▶ REQUIRED ACTION 1
Answer these questions about the story of Miss Okamoto:
(a) From which college did Miss Okamoto graduate?
(b) At what age did Master Zuigan die?
(c) At what time did Miss Okamoto rise each morning after leaving the temple?
▶ REQUIRED ACTION 2
Could you carry on the story of Miss Okamoto from its last sentence?

One Chance, One Encounter

Can we be present to each moment of our lives? Soko Morinaga Roshi teaches us a liberating presence in play.Soko Morinaga Roshi

I would like to tell you a story which has moved me very deeply. It is the story of a woman, Miss Okamoto, who stayed by my teacher’s side for forty years, up until his death.

Miss Okamoto was a very talented woman who graduated in the Taisho Era from Ochanomizu Girls’ College. She was active in the field of young women’s education in both Tokyo and Kyushu until, at the age of forty, she entered the temple as a disciple of Master Zuigan. She trained as a layperson, never shaving her head and taking the vows of a nun, but also never wearing makeup as an ordinary laywoman. She carried out all her affairs tidily attired in baggy work pants.

Once Chance

It was not her intention to become a great monk, so rather than focus on the training itself, she worked hard to make life smooth for the master whom she so respected. By washing clothes, cooking, and raising fresh vegetables Miss Okamoto ensured that he would always be available to teach the dharma to others. Anyone who looked at Miss Okamoto would see a thoroughly self-sacrificing person.

Master Zuigan died at the age of eighty-seven, when Miss Okamoto was sixty years old. When the final ceremony of the forty-nine-day bereavement period was concluded, she packed up her belongings and, declaring that she did not wish to be a burden to me, left the temple. She moved into the rented cottage of a different temple, where she continued the live out her years of retirement, under no one’s supervision, just as she had lived when Master Zuigan was alive.

Miss Okamoto rose every morning at 4:15 and, although she had made no formal commitment to do so, cleaned the temple gardens surrounding her rented room. She cultivated vacant land and planted vegetables which she would pickle to offer the novice monks in training under me, to share with visitors, and to offer at the Buddha altar.

▶ DATA EXTRACT
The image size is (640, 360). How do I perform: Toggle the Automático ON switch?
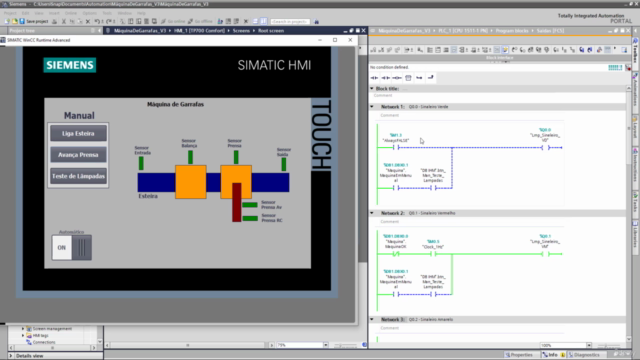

▶ FINAL ANSWER 1
(a) Ochanomizu Girls' College
(b) Eighty-seven
(c) 4:15

▶ FINAL ANSWER 2
When she was already into her seventies, feeling that she wanted to improve herself in whatever way she could, Miss Okamoto began to come inside after a day of sweeping, pulling weeds, and gardening. At other times, remembering the lectures she had heard Roshi give on various Zen works, she would open koan collections like the Blue Cliff Record and The Gateless Gate. Such was the life Miss Okamoto led.

She was a little old lady, short, with a round boyish face, but her exceptionally strict, upright lifestyle had given rise to something forbidding in Miss Okamoto, and the young novice monks were never pleased when they were sent to her place on an errand.

I visited Miss Okamoto monthly, and she always seemed eager for these visits. But one day, she sent a message to the effect that she wanted me to call on her right away as she had something urgent to talk to me about.

“Here for the past half year, I’ve been suffering intense physical weariness,” she began when I visited her. “Thinking that I had reached the age when I was growing dull, I tried to whip myself along, to keep going, but I just wasn’t getting any better.

“Finally,” she explained, “there seemed to be nothing to do but ask someone to take me to see a doctor. Although the doctor didn’t say it in so many words, it seems that I have cancer. Since I found this out, I have been afraid of dying.”

Her words were an echo of those of my old schoolteacher. But not only was Miss Okamoto afraid of dying, she was also ashamed of that fear. She felt it disgraceful to fear death after having been allowed to train for so long under her teacher. She felt tremendous gratitude toward the Zen sect and toward the Roshi, and it was unbearable for her to think that those around her might feel Zen practice is useless since it apparently does not even help one to overcome apprehension in the face of death.

“What in the world is the problem with the way I have practiced up until now - that death could be this frightening? Please tell me how I have been wrong in my practice,” she beseeched, opening up to me as if I were her own son.

Although Miss Okamoto was twenty-four years my elder, her earnest confession prompted me, despite her years, to bluntly call to her attention something in her manner which had already been weighing on my mind.

This woman had led a flawless, commendable life, but she had always stoically gritted her teeth in an effort “to do good, to avoid doing evil.” Sharply distinguishing between “good” and “bad,” forever sizing up and passing judgment on the situation, she went about her endeavors to “do better,” but always with her teeth clenched fast. But let me be very clear about this: The kind of effort in which one bisects good and bad, and then chooses one over the other with the intent to stack up causes for positive results does not in itself produce peace of mind.